SHORT TASK:
Retype the data word for word, starting at the line containing "The image size is (691, 1083)." and continuing through the end of the data. Leave the pictures out.
───── PROVIDED DATA
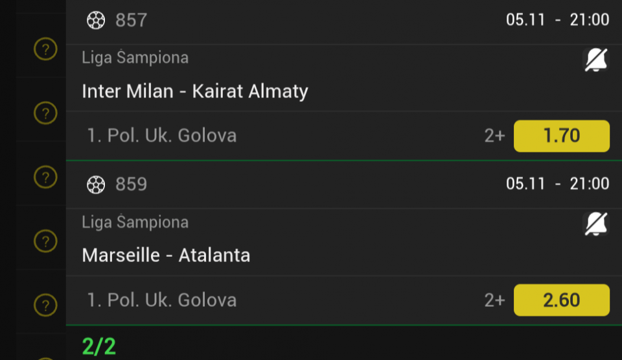Click 1. Pol. Uk. Golova under Marseille
The width and height of the screenshot is (622, 360).
(162, 300)
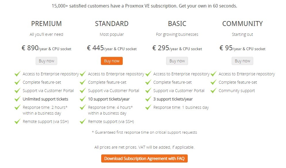Click the guaranteed first response time footnote
Image resolution: width=286 pixels, height=168 pixels.
[x=144, y=132]
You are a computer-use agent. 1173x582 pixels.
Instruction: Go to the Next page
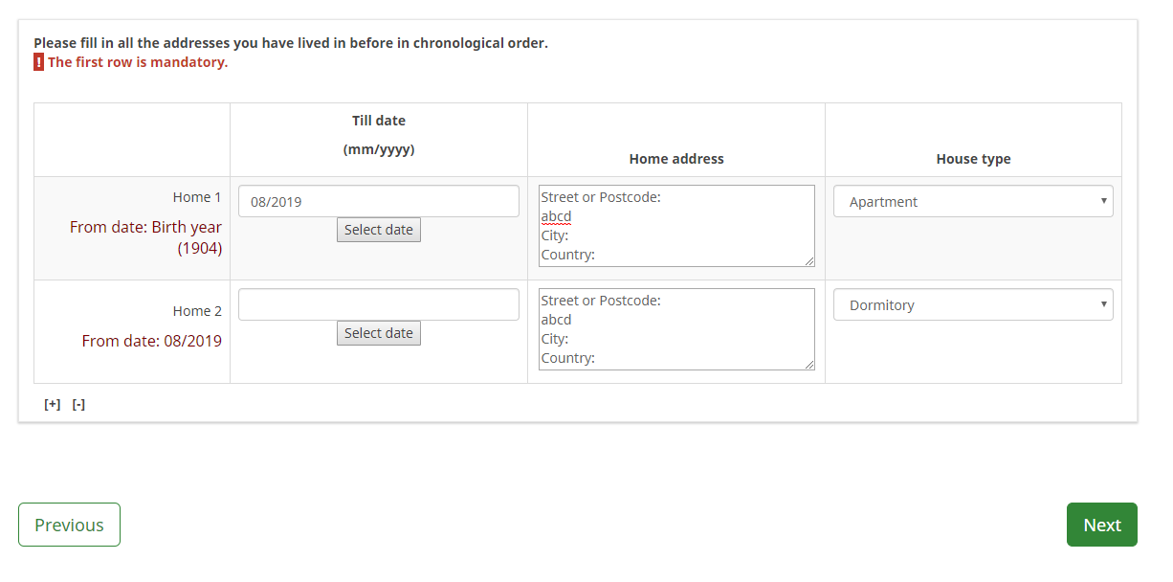pyautogui.click(x=1101, y=525)
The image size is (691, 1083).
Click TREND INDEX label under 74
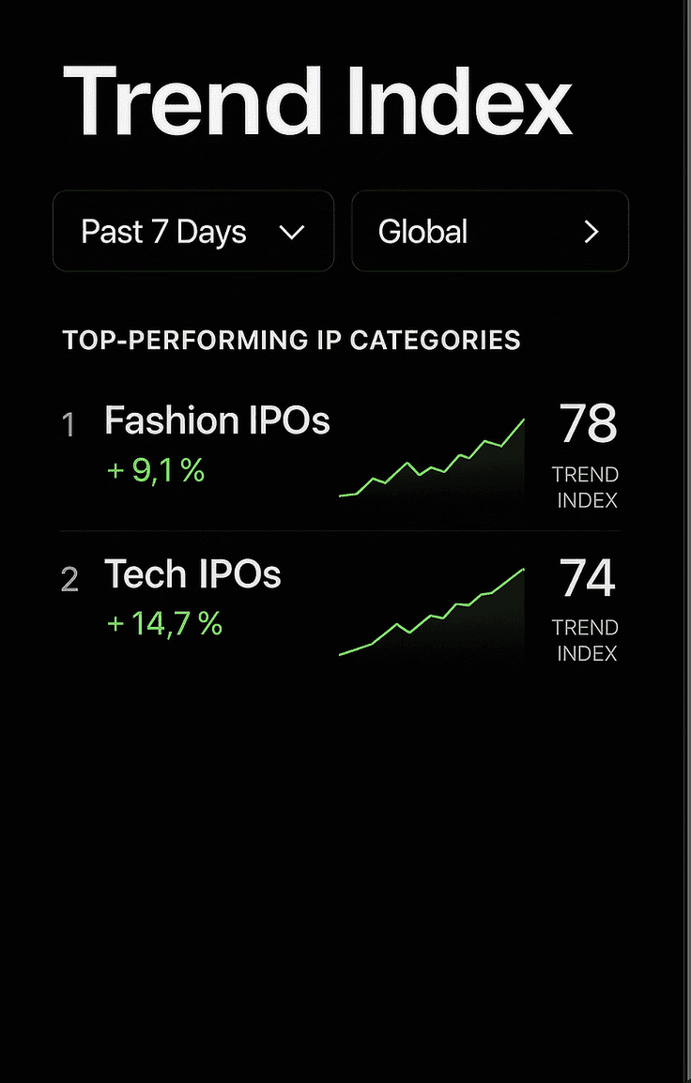click(586, 641)
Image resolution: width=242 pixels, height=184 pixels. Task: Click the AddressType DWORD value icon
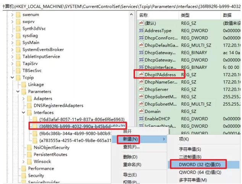coord(141,31)
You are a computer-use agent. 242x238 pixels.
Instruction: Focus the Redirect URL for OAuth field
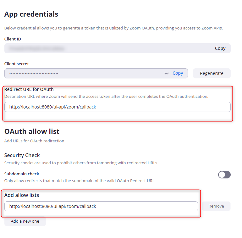[117, 107]
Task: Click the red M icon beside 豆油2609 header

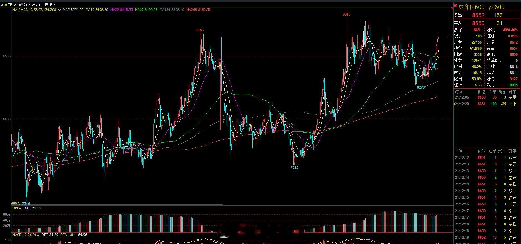Action: click(456, 6)
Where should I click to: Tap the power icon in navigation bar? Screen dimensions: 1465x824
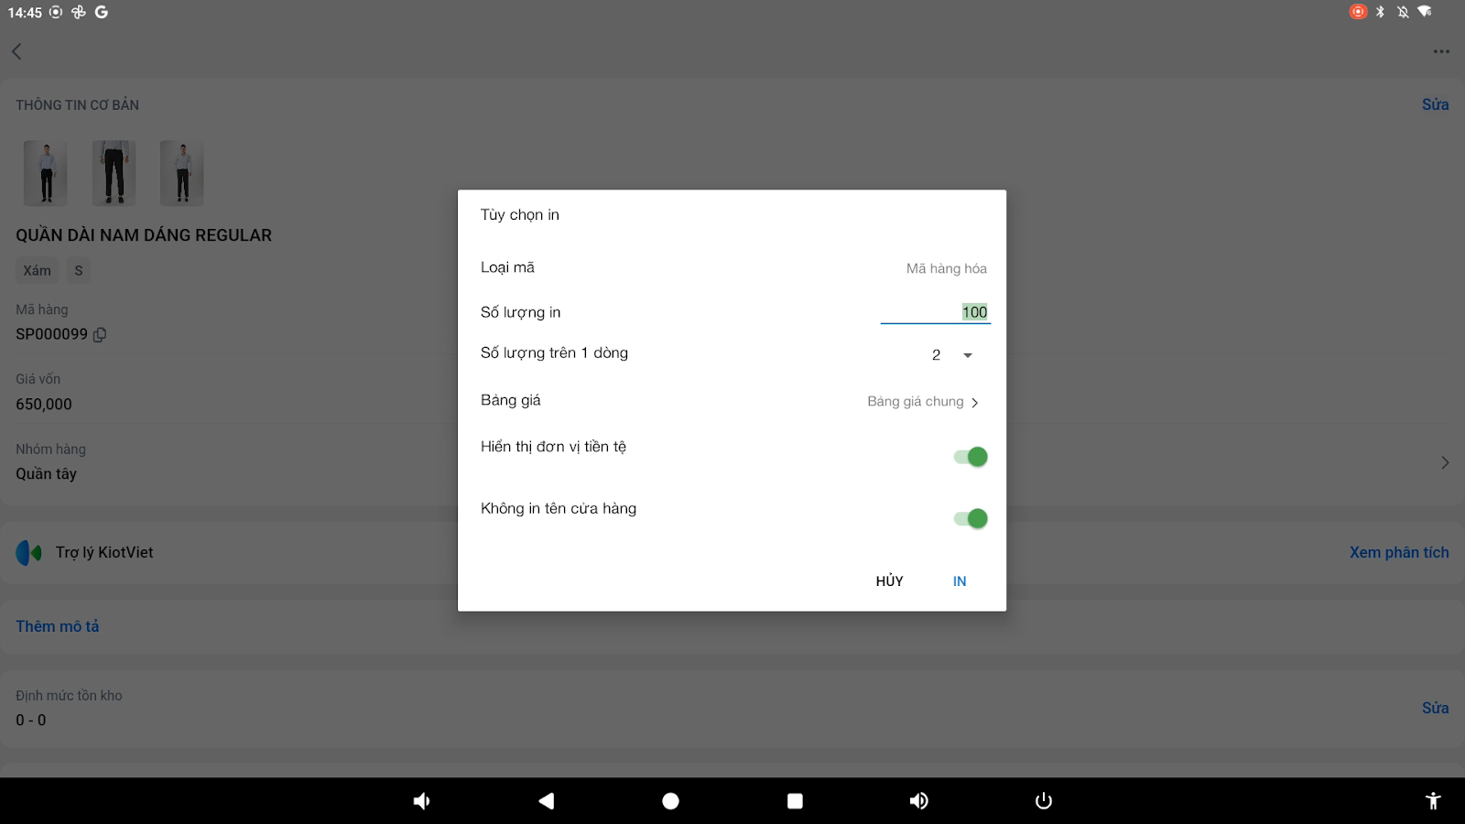click(1044, 801)
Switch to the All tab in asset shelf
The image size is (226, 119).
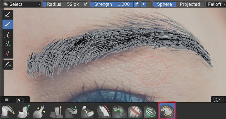coord(20,100)
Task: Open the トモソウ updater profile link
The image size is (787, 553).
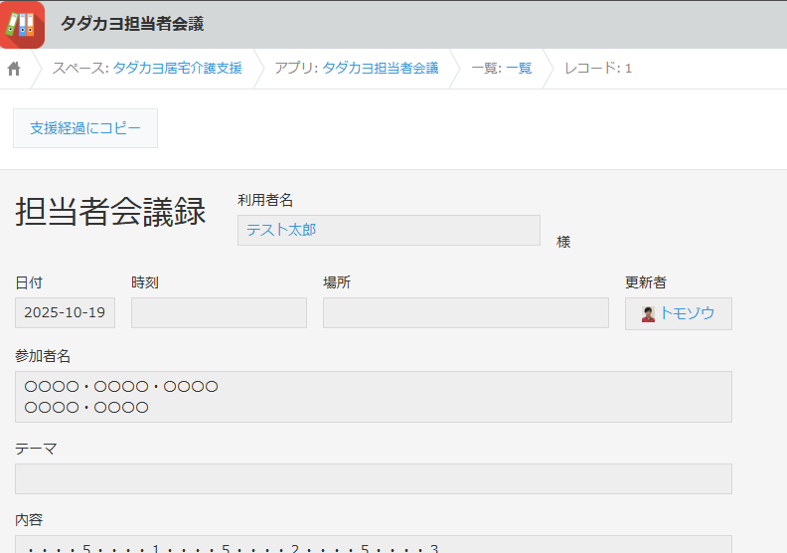Action: click(x=687, y=313)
──────────
COMPLETED TASK:
The image size is (691, 1083).
Click TREND INDEX label under 74
click(586, 641)
Image resolution: width=242 pixels, height=184 pixels. Task: Click the AddressType DWORD value icon
coord(141,31)
You are a computer-use agent. 242x238 pixels.
Instruction: Focus the Redirect URL for OAuth field
[117, 107]
Task: Click the red M icon beside 豆油2609 header

Action: click(456, 6)
Where should I click to: Tap the power icon in navigation bar? Screen dimensions: 1465x824
click(1044, 801)
Switch to the All tab in asset shelf
The image size is (226, 119).
coord(20,100)
Task: Open the トモソウ updater profile link
The image size is (787, 553).
Action: click(x=687, y=313)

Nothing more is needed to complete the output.